Das Programm gliedert sich in mehrere Ausschreibungsschienen. Hier ein Überblick zu zwei Förderschienen, die sich besonders für Gründer:innen von Startups und KMU eignen:

  • #START – Business Edition: Hier können Gründer:innen und KMU einreichen, die ganz am Anfang stehen. Sie haben eine visionäre Idee, aber noch kein ausgearbeitetes Konzept. Es geht darum, die Durchführbarkeit zu testen – nicht nur aus technischer Sicht, sondern auch in Bezug auf soziale Aspekte, strategische und rechtliche Rahmenbedingungen. Für diesen Schritt stellt die FFG bis zu 80.000 Euro zur Verfügung.
  • #INNOVATION: In dieser Schiene wurde ein Problem bereits klar definiert, die Lösung ist jedoch noch offen. Mit einer Förderung von bis zu 150.000 Euro bei einer Förderquote von 50 Prozent unterstützt das Programm die Lösungsfindung in Zusammenarbeit mit relevanten Stakeholdern.

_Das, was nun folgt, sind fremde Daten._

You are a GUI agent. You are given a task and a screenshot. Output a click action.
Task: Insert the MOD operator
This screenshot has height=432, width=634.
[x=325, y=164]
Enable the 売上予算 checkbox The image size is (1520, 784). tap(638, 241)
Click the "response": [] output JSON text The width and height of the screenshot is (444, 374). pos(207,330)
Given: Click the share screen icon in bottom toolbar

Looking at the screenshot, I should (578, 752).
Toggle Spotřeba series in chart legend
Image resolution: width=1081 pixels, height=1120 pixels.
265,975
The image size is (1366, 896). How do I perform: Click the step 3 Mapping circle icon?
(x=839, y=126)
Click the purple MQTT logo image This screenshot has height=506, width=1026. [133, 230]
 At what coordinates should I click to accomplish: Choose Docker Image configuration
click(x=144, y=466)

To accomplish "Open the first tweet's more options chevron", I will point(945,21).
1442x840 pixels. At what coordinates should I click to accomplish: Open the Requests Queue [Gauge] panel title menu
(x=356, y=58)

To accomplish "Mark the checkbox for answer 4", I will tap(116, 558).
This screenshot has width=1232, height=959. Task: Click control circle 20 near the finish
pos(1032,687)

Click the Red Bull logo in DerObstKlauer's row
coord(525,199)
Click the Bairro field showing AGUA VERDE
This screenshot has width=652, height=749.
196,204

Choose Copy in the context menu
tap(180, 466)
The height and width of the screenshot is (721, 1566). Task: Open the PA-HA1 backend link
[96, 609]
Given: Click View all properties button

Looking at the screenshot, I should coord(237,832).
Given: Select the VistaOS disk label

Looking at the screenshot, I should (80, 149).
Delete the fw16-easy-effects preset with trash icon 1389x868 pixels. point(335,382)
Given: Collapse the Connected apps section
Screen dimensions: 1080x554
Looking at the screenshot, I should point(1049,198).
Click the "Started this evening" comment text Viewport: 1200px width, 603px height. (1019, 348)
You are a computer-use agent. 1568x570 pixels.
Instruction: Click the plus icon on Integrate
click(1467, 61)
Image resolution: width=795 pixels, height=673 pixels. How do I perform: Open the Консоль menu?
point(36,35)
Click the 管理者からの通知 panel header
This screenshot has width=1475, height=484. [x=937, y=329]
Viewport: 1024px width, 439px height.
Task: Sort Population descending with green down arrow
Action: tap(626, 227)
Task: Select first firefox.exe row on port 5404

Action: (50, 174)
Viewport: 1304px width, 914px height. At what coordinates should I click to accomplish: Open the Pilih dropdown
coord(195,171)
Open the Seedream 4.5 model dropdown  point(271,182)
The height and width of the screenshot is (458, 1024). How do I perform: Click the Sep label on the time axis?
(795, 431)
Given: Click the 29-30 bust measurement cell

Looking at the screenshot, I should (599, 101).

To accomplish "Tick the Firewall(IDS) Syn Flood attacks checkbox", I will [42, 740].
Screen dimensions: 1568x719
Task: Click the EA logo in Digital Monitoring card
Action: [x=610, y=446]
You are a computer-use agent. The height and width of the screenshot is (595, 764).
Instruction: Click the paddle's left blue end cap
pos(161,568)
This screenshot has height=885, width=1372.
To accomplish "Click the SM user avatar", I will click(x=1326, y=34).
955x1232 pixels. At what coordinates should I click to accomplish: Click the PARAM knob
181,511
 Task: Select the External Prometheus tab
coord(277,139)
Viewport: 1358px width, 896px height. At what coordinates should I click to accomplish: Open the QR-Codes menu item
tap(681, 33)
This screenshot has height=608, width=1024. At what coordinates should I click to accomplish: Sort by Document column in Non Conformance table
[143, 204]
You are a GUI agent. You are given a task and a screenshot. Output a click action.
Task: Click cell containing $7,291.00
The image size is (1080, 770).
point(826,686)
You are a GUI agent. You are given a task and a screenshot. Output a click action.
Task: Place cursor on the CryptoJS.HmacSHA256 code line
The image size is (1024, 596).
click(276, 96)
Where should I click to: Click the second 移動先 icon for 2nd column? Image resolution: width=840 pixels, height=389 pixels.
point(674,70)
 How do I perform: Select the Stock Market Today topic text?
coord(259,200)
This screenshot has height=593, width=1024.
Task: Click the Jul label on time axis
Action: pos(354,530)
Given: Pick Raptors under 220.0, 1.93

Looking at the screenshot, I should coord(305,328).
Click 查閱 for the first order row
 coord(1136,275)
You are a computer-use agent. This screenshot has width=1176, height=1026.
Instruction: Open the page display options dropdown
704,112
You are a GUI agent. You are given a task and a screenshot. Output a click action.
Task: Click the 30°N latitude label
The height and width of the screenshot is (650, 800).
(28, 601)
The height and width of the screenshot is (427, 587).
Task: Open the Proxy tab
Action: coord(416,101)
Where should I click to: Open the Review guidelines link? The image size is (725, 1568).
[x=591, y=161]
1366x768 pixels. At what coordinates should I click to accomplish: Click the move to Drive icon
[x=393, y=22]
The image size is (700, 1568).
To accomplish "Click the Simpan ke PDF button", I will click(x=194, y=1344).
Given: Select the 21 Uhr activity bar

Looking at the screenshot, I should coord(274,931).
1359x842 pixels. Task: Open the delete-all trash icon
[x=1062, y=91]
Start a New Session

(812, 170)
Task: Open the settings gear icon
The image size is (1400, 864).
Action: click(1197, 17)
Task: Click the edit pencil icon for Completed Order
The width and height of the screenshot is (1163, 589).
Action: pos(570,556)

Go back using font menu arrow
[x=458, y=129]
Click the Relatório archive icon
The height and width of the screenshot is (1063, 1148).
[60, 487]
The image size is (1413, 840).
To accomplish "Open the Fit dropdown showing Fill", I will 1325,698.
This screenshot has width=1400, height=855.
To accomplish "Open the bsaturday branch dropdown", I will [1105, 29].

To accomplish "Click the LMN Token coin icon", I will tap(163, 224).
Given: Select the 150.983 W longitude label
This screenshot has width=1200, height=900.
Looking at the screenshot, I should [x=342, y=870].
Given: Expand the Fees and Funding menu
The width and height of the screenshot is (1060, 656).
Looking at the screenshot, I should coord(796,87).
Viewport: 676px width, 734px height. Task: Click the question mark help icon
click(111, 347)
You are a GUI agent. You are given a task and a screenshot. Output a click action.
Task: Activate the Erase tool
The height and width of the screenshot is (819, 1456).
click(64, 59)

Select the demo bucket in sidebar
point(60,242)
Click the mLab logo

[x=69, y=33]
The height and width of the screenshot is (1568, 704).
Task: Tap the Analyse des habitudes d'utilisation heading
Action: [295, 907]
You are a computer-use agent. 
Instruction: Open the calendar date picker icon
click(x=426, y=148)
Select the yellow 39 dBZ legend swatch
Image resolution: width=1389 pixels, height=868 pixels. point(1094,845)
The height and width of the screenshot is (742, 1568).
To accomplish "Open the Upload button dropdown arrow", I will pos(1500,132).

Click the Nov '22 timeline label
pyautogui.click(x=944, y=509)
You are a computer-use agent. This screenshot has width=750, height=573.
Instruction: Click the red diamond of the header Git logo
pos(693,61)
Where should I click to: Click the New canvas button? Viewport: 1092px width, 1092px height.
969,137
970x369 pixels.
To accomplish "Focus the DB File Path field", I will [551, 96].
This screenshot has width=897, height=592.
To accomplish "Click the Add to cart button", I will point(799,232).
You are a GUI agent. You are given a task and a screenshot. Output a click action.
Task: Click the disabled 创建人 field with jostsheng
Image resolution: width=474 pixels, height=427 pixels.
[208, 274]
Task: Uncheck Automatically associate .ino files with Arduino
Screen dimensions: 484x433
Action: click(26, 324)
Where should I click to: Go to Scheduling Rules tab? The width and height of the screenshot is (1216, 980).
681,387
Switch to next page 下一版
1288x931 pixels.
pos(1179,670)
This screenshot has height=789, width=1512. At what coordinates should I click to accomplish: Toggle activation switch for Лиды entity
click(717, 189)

Hier geht es um iterative Innovationsprozesse, wie zum Beispiel Open Innovation und Design Thinking, um eine optimale Lösung für eine Zielgruppe oder ein disruptives Geschäftsmodell zu entwickeln.

Weitere Ausschreibungsschienen findet ihr auf der Programm-Website.

Mut zum Risiko und zur Veränderung

Disruptive Innovationen sind riskanter als schrittweise Verbesserungen. Sie bewegen sich oft in unklaren rechtlichen Rahmenbedingungen, müssen neue Märkte erschließen und kulturelle Veränderungen anstoßen. Diese bahnbrechenden Ideen haben ein höheres Umsetzungsrisiko. Deshalb bietet das Programm neben finanzieller Unterstützung auch umfassende Beratungsservices und Expeditionsguides.

Die Expeditionsguides sind Expert:innen, die die geförderten Projekte begleiten. Neben der individuellen Begleitung bietet das Programm auch Netzwerktreffen, bei denen sich die Fördernehmer:innen untereinander austauschen können.

Von der Vision zur Umsetzung

Ein zentrales Kriterium für die Förderung ist der Mut zur großen Vision. Dahingehend werden Fördernehmer:innen gesucht, die größer denken und bereit sind, neue Wege zu gehen. Diese Vision muss auch einen gesellschaftlichen oder ökologischen Mehrwert bieten. Es geht nicht nur um Profit, sondern um Impact – sei es in der Umwelt, der Gesellschaft oder der Wirtschaft.

Ein Beispiel für solche visionären Projekte sind Innovationen in der Raumfahrt, der Krebsbekämpfung, sozialen Inklusion oder Pflegekonzepte für eine alternde Gesellschaft.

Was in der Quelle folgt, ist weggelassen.